United States District Court, D. Connecticut

April 23, 2018

IN RE STUART SCOTT SNYDER, and DOREEN ANNE SNYDER, Debtors.
v.
JOSEPH J. MURPHY, and NANCY A. MURPHY, Plaintiffs-Appellees. STUART SCOTT SNYDER, and DOREEN ANNE SNYDER, Defendants-Appellants,

          RULING AND ORDER

          STEFAN R. UNDERHILL UNITED STATES DISTRICT JUDGE.

         Stuart Scott Snyder and Doreen Anne Snyder appeal from an order of the United States Bankruptcy Court for the District of Connecticut (Manning, C.J.) (the “Bankruptcy Court”) deeming nondischargeable a judgment rendered against the Snyders in favor of Joseph Murphy and Nancy Murphy by the United States District Court for the Eastern District of New York (the “District Court”). For the following reasons, I affirm the judgment of the Bankruptcy Court.

         I. Standard of Review

         The district courts have jurisdiction to hear appeals from “final judgments, orders and decrees” of the bankruptcy courts. 28 U.S.C. § 158(a). In the context of an adversary proceeding within a bankruptcy case, an award of summary judgment is a final appealable order because it “completely resolve[s] all of the issues pertaining to the discrete claim.” In re Miner, 222 B.R. 199, 202 (2d Cir. BAP 1998); see Hoffman v. Cheek, 90 B.R. 21, 21 (D. Conn. 1988).

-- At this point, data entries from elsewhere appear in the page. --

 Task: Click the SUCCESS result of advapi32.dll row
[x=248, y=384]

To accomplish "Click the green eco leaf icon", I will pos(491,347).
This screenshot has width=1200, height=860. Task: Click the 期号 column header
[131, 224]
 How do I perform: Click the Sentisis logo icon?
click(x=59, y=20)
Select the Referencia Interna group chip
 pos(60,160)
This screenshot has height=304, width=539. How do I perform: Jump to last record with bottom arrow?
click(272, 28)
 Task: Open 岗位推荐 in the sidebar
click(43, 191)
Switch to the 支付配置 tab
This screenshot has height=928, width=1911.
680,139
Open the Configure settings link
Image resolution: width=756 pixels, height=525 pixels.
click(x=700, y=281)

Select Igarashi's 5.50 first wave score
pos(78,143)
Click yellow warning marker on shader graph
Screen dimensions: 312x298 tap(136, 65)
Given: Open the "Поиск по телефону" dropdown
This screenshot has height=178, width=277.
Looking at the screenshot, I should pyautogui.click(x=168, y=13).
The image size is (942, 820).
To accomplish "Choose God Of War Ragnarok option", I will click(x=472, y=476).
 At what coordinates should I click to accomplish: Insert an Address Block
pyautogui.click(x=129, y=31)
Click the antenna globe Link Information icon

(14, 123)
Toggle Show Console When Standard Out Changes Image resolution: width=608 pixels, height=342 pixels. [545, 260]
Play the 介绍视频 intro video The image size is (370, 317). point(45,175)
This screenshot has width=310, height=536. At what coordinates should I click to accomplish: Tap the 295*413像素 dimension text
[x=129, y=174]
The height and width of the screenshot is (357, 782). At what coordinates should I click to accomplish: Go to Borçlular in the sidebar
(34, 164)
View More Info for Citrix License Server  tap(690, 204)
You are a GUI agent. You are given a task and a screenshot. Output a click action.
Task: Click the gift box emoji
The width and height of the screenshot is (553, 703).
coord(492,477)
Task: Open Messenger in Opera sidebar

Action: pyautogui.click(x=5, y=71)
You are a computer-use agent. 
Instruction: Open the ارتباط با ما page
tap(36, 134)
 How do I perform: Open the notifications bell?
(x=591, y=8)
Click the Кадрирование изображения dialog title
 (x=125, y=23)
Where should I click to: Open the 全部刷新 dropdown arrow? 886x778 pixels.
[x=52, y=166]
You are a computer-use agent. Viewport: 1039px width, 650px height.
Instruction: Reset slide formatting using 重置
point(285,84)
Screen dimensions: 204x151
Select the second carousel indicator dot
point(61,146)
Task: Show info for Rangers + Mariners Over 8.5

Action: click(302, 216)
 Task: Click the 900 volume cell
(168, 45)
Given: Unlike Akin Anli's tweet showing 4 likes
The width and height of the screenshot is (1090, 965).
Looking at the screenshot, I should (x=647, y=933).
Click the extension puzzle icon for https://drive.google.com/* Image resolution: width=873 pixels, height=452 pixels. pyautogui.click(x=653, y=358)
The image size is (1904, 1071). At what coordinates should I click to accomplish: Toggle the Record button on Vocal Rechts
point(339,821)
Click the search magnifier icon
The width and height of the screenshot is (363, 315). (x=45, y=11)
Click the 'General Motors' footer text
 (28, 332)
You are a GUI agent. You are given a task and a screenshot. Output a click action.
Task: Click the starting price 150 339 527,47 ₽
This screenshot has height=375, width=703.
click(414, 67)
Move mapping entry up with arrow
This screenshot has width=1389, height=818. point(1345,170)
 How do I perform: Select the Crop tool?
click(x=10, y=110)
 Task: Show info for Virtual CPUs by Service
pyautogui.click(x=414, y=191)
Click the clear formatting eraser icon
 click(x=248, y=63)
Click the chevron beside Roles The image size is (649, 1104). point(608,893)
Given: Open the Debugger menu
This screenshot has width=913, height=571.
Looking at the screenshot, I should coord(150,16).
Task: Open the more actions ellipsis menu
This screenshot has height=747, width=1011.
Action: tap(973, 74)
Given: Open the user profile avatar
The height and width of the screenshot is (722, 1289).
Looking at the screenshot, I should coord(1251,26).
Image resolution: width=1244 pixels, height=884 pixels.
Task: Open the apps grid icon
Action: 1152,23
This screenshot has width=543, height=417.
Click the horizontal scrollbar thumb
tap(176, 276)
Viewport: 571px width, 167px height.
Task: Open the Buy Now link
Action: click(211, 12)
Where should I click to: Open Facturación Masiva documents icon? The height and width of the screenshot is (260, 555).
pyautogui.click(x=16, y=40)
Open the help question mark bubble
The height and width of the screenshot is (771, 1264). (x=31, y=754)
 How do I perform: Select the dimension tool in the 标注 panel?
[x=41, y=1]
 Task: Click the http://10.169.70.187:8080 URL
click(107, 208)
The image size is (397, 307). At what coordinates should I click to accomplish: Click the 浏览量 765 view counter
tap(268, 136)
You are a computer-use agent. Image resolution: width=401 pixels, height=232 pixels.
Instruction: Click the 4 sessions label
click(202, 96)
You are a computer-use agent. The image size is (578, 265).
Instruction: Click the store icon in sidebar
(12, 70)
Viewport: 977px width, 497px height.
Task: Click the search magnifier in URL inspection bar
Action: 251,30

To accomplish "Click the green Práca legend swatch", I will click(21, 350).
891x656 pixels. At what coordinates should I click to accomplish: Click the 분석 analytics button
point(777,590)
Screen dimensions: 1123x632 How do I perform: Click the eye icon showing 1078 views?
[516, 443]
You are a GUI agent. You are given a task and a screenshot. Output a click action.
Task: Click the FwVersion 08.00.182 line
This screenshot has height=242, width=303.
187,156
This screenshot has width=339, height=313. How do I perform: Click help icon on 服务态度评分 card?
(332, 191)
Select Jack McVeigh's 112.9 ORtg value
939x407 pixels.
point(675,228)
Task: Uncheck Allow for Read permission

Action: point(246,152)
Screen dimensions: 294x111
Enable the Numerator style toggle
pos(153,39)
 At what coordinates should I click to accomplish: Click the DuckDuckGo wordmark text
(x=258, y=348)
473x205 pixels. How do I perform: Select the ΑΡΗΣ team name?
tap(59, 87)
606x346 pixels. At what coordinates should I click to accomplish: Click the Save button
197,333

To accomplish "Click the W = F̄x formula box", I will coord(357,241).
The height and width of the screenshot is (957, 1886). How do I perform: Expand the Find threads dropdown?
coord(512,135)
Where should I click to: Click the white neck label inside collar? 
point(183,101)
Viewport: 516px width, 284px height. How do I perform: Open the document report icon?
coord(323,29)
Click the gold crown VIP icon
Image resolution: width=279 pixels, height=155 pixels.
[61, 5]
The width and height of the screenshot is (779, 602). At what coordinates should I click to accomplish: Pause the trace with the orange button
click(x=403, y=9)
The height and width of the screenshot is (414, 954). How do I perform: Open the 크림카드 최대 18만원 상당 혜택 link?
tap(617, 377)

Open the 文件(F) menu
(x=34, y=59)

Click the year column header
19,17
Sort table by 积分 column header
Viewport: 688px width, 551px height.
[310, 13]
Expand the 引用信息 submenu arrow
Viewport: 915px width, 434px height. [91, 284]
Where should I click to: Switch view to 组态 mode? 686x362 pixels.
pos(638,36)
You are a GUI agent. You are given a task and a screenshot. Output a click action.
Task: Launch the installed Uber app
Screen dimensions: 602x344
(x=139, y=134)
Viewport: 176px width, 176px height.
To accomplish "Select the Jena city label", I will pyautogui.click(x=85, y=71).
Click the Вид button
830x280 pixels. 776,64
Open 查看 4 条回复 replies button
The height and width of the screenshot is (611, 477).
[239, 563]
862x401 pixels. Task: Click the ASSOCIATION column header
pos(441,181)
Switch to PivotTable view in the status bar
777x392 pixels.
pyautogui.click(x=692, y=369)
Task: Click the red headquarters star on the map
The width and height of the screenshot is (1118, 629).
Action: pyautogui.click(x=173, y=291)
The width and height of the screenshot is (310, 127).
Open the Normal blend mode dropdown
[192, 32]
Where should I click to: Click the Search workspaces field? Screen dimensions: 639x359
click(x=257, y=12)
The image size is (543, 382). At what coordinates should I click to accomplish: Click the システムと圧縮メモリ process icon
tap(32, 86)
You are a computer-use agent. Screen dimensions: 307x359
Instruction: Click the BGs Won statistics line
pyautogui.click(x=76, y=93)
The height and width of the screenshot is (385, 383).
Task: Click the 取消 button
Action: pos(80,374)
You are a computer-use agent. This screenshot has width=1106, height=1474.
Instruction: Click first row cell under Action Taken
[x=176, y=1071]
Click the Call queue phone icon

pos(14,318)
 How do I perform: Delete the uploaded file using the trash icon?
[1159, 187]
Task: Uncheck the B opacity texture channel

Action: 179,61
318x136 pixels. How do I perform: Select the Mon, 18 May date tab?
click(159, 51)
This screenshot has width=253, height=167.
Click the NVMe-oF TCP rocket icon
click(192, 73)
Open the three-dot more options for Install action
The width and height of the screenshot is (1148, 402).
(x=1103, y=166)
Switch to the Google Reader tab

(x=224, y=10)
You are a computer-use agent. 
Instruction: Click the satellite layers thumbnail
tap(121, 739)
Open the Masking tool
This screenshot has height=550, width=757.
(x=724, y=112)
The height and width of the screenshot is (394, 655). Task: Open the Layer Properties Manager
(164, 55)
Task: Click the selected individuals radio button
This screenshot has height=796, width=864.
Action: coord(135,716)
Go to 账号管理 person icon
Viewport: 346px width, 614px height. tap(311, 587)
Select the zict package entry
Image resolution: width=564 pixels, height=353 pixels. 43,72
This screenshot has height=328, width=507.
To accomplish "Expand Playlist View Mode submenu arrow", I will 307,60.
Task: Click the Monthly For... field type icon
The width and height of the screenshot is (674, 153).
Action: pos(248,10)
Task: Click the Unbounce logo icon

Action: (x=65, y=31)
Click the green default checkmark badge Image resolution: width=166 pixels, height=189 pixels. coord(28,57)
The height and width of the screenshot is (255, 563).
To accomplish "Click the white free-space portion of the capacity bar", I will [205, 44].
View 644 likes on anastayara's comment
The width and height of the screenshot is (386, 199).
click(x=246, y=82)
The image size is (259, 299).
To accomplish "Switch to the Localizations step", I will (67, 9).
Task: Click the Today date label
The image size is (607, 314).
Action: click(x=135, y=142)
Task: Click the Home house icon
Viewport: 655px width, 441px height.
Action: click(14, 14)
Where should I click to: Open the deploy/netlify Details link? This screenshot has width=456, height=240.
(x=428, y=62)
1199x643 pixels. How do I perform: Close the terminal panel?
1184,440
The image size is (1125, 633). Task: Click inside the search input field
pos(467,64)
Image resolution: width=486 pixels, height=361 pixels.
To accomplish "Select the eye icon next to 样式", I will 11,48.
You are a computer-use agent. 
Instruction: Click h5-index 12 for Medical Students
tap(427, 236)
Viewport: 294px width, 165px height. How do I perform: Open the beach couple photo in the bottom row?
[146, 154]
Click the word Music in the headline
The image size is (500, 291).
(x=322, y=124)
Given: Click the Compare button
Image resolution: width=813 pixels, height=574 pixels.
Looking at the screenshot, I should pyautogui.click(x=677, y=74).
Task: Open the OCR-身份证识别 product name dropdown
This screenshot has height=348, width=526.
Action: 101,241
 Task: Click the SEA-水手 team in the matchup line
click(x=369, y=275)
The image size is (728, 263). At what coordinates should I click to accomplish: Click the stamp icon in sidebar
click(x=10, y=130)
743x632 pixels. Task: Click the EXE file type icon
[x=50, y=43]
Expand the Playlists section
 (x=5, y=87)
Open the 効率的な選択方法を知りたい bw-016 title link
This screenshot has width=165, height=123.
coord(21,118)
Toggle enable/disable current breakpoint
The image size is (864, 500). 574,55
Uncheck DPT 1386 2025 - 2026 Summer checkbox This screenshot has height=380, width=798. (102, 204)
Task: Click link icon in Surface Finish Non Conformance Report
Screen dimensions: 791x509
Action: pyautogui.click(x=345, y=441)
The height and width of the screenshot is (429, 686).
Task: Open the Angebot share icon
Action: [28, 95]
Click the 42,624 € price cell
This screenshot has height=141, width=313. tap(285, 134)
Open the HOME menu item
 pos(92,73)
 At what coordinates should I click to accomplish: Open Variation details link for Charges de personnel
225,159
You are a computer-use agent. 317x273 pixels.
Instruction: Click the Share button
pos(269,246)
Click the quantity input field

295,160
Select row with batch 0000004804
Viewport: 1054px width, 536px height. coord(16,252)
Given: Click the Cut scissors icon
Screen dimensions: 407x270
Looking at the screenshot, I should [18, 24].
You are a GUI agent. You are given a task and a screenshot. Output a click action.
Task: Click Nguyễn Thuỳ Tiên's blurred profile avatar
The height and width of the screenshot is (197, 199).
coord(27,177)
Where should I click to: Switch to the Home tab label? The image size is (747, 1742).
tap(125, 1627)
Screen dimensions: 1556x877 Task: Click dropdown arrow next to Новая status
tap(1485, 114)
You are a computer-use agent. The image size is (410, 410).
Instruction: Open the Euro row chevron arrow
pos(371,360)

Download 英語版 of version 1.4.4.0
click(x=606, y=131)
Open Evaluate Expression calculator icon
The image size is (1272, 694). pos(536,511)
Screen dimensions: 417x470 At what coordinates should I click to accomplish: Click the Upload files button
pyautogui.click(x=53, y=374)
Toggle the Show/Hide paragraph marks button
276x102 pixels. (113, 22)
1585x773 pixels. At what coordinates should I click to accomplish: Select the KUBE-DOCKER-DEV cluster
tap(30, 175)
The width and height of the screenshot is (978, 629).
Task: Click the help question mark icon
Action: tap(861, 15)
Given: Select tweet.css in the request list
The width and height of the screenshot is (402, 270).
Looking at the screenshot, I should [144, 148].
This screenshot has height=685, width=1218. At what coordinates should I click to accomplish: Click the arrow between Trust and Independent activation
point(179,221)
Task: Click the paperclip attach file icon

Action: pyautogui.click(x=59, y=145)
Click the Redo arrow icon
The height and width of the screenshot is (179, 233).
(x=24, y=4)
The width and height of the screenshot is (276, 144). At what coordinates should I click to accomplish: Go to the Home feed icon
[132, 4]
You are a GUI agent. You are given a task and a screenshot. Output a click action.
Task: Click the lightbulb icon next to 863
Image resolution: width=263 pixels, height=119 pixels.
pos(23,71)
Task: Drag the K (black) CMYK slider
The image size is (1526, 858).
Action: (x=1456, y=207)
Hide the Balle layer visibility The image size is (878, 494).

         “Generally in bankruptcy appeals, the district court reviews the bankruptcy court's factual findings for clear error and its conclusions of law de novo.” In re Charter Commc'ns, 691 F.3d 476, 482-83 (2d Cir. 2012). Because a motion for summary judgment does not permit the court to find any facts, however, see Flaherty v. Lang, 199 F.3d 607, 615 (2d Cir. 1999), “[a] grant of summary judgment is reviewed de novo by the appellate court.” Andrews v. McCarron (In re Vincent Andrews Mgmt. Corp.), 507 B.R. 78, 81 (D. Conn. 2014).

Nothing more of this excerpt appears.